_Auszug zum Lesen_
Bild: Die sechs Monate alte Angela Merkel Ade, deren Mutter sie nach der Bundes…
BERLIN taz | Manfred Schmidt ist derzeit im Dauerbetrieb: Kein Tag vergeht
ohne Krisenmanagement, ohne Telefonate mit Politikern, ohne Planungsrunden
für neue Dienststellen. Am Dienstag steht Schmidt, Präsident des Bundesamts
für Migration und Flüchtlinge in Bad Berleburg in Nordrhein-Westfalen, und
eröffnet eine neue Außenstelle. Ein kleiner Schritt.
Zuvor hat Schmidt einen großen gemacht: Er verschickte einen Brief an Bund
und Länder: seine neue Prognose der Asylanträge für dieses Jahr. Und die
hat es in sich. Bis zu 750.000 Anträge werden laut Medienbericht erwartet.
Es wäre eine Rekordzahl – mit Abstand. Im bisherigen Spitzenjahr 1992 lag
die Zahl bei 438.191 Anträgen.
Bundesinnenminister Thomas de Maizière (CDU) will die Prognose am Mittwoch
vorstellen. Zuvor trifft er sich nach taz-Informationen noch mit den
Staatssekretären der Länder, um die Zahlen zu besprechen. De Maizière hatte
schon zuletzt eine „erheblich höhere“ Prognose angekündigt. Auch
Bundeskanzlerin Angela Merkel (CDU) sagte, die Versorgung von Flüchtlingen
sei nicht mehr „im Normalmodus“ zu lösen.

_Kurze Aufgabe_
Gib aus dem Auszug über die Asylprognose den Abschnitt von „Bild: Die sechs“ bis „bei 438.191 Anträgen.“ wörtlich wieder. Die Datensätze stehen in keinem Zusammenhang mit dem Auszug.

_Datenzeilen_
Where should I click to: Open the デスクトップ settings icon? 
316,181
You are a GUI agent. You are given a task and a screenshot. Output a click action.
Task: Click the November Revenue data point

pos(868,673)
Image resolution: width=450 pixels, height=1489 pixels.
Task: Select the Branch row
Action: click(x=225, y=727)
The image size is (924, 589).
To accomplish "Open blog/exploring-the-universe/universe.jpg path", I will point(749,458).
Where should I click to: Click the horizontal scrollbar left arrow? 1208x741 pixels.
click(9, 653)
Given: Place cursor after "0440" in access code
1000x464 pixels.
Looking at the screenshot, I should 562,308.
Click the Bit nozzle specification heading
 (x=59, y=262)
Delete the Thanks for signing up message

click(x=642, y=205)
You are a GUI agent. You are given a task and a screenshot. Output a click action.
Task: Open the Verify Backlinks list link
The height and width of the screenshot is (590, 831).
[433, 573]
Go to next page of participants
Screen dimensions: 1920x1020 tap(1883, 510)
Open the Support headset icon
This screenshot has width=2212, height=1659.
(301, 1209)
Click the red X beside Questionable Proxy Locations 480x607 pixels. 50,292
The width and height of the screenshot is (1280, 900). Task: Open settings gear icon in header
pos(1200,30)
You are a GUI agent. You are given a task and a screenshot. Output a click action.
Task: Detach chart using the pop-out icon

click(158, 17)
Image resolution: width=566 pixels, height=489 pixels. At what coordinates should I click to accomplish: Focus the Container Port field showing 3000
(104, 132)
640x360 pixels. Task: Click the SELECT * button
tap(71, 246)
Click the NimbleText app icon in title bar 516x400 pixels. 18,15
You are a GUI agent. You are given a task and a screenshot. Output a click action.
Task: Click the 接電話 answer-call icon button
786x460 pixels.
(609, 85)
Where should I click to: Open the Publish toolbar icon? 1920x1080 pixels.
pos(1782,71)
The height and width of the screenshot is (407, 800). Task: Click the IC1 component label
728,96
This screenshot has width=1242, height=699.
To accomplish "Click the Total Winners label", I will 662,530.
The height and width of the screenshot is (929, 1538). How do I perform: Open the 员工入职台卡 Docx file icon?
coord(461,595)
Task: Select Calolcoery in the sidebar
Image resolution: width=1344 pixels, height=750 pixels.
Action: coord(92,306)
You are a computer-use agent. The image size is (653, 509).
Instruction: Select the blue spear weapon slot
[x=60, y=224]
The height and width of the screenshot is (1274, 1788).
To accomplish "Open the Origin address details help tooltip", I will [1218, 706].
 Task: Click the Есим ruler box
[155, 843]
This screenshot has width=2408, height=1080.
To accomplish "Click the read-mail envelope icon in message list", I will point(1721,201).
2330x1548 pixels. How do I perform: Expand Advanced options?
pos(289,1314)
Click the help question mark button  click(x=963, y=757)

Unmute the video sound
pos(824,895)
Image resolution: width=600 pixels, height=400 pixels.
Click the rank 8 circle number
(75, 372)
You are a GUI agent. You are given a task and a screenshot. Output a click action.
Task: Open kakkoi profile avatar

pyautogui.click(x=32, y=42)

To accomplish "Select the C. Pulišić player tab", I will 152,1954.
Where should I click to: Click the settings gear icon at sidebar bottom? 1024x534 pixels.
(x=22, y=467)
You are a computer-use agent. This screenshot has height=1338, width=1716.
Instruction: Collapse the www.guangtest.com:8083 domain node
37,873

_Die Ausgabe_
Bild: Die sechs Monate alte Angela Merkel Ade, deren Mutter sie nach der Bundes…
BERLIN taz | Manfred Schmidt ist derzeit im Dauerbetrieb: Kein Tag vergeht
ohne Krisenmanagement, ohne Telefonate mit Politikern, ohne Planungsrunden
für neue Dienststellen. Am Dienstag steht Schmidt, Präsident des Bundesamts
für Migration und Flüchtlinge in Bad Berleburg in Nordrhein-Westfalen, und
eröffnet eine neue Außenstelle. Ein kleiner Schritt.
Zuvor hat Schmidt einen großen gemacht: Er verschickte einen Brief an Bund
und Länder: seine neue Prognose der Asylanträge für dieses Jahr. Und die
hat es in sich. Bis zu 750.000 Anträge werden laut Medienbericht erwartet.
Es wäre eine Rekordzahl – mit Abstand. Im bisherigen Spitzenjahr 1992 lag
die Zahl bei 438.191 Anträgen.